The lower sensitivity of the research criteria in the current sample than in the former studies (Kim and Lord 2012; Kim et al. 2013) might indicate that using the ADI-R in the current sample as the criterion for inclusion for research studies would have led to small numbers of children included. However, with the satisfactory specificity, they would be definite cases of ASD. Thus, as the authors described (Kim and Lord 2012, p. 91) these criteria would be helpful for researchers who need definite cases. However for researchers investigating the broader range of ASDs, the current findings indicate that the ADI-R may not be very sensitive to identify cases of interest. As acknowledged many times before by the authors of the ADI-R, the ADI-R is not equivalent to the diagnosis and is meant to be used as a tool in the diagnostic procedure and it should be combined with information from other sources to result in a BCE. The current findings suggest that if researchers want to include the broader spectrum of ASDs in their research sample, the ADI-R alone should not be used as the only criterion. However, the current findings are probably due to the nature of the samples and in the particular focus of any given research study should drive decisions on inclusion criteria in research samples.

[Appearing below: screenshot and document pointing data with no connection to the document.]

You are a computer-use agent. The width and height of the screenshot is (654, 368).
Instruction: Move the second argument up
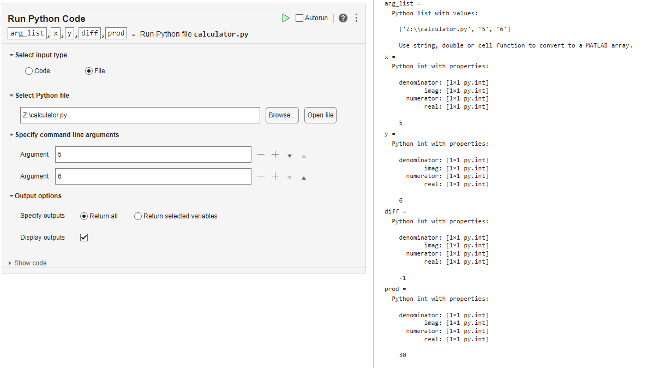(304, 177)
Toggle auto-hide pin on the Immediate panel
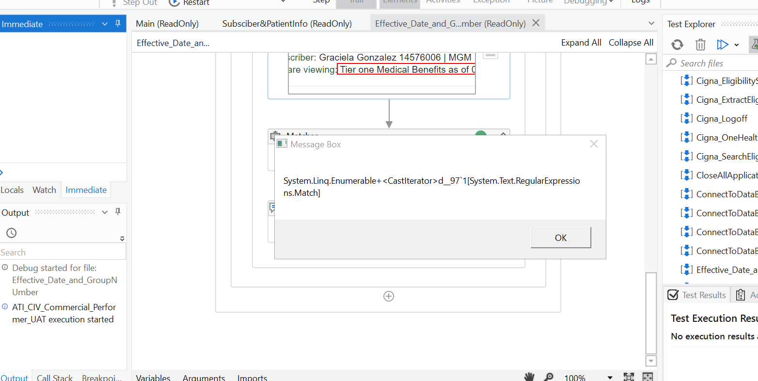Screen dimensions: 758x381 (118, 23)
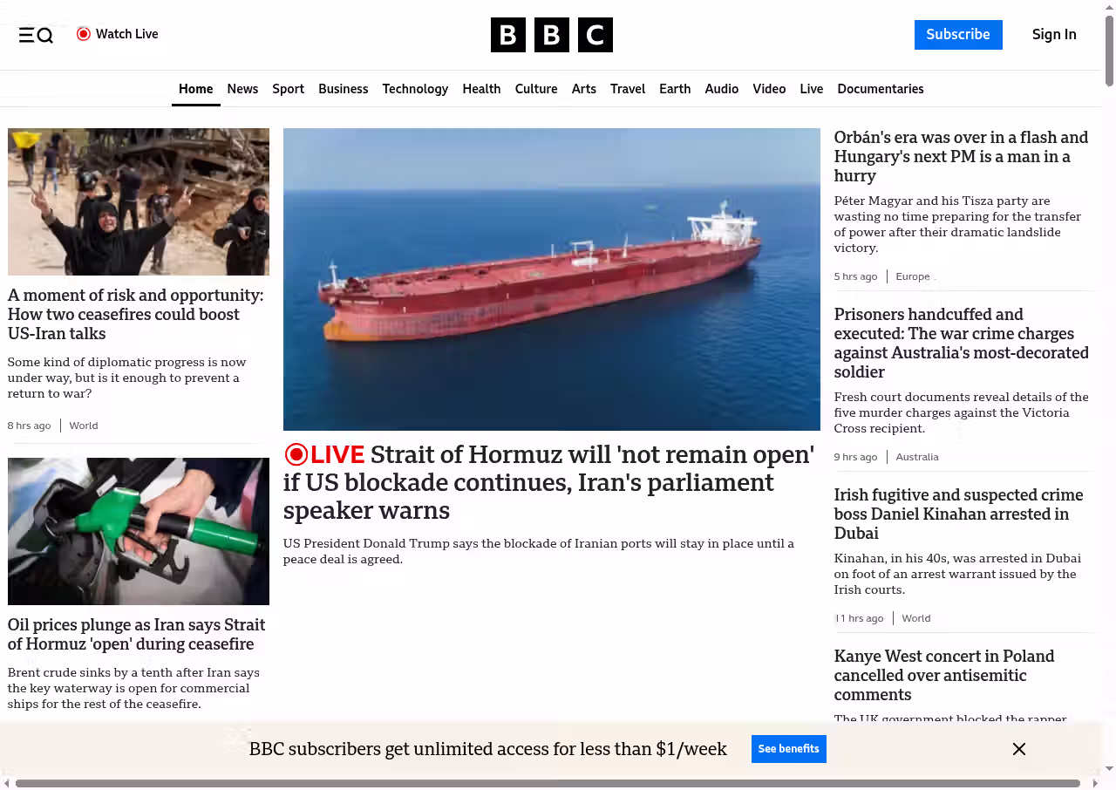Read the Orbán's era Hungary article headline
Screen dimensions: 1116x790
(x=961, y=156)
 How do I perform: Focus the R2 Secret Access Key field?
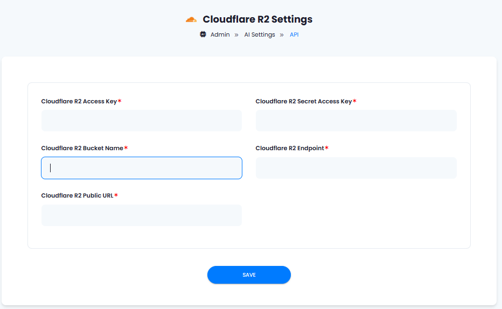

The findings from the current study were only partly consistent with the findings reported in the US studies. The construct validity resembled former findings, the diagnostic validity was less stable (lower sensitivity). This might however be a consequence of recruitment/referral to the current sample and of the relatively low scores on the ADI-R of the children with a clinical ASD diagnosis. Despite this uncertainty, especially for the 12-20/NV21-47 and SW21-47 cells, the ADI-R algorithms for toddlers and preschoolers were likely to be of considerable value in aiding clinicians as they had to make diagnostic decisions in very young children. At all sites in the current study, clinical diagnoses were based on several sources of information (in addition to the ADI-R and often ADOS) and were assigned by an experienced expert, most often in a team. Detailed information obtained using the ADI-R and ADOS(-2) in a standardized diagnostic procedure has been shown to make specific contributions to the clinical decision-making process (see Kim and Lord 2012; Kim et al. 2013; Charman and Gotham 2013).

Limitations

Although the total sample size of the current study was large, the sample consisted of children from many different sites and is thus not a true replication study, given the different methodologies for assessment and diagnostic procedures, and ascertainment of samples. The sites provided a wide variety of samples recruited for different purposes (clinical referral/screening, first line/second line); in diagnostic groupings (some TD only, others NS only, others mainly ASD); from several populations (prediagnosed/undiagnosed; specialized departments/generic departments); with a range in severity of symptoms, age distribution (very young only versus broader), number of participants and level of cognitive functioning. However, unfortunately the individual sample sizes were too small to allow any additional analysis for any individual sites.

Conclusion

The current study indicates that the construct validity of the algorithms for toddlers and preschoolers as proposed by Kim and Lord (2012) was applicable in a large, independent, non-US sample. The selected ADI-R items fitted into the proposed domains SA/SC, RRB and IGP/RPI in the non-US sample as well as in the US sample. This indicates that the theoretical concept of the ADI-R in toddlers and young preschoolers seemed to be the same for US and non-US samples. However, in the current sample somewhat lower diagnostic validity was found, with satisfactorily high specificities but only moderate sensitivities. Although children with a clinical ASD diagnosis in the 12-20/NV21-47 and SW21-47 cells were largely recognized as children in the mild-to-moderate or moderate-to-severe concern ranges, nearly half of the children with a clinical ASD diagnosis in the PH21-47 cell fell into the little-to-no concern range.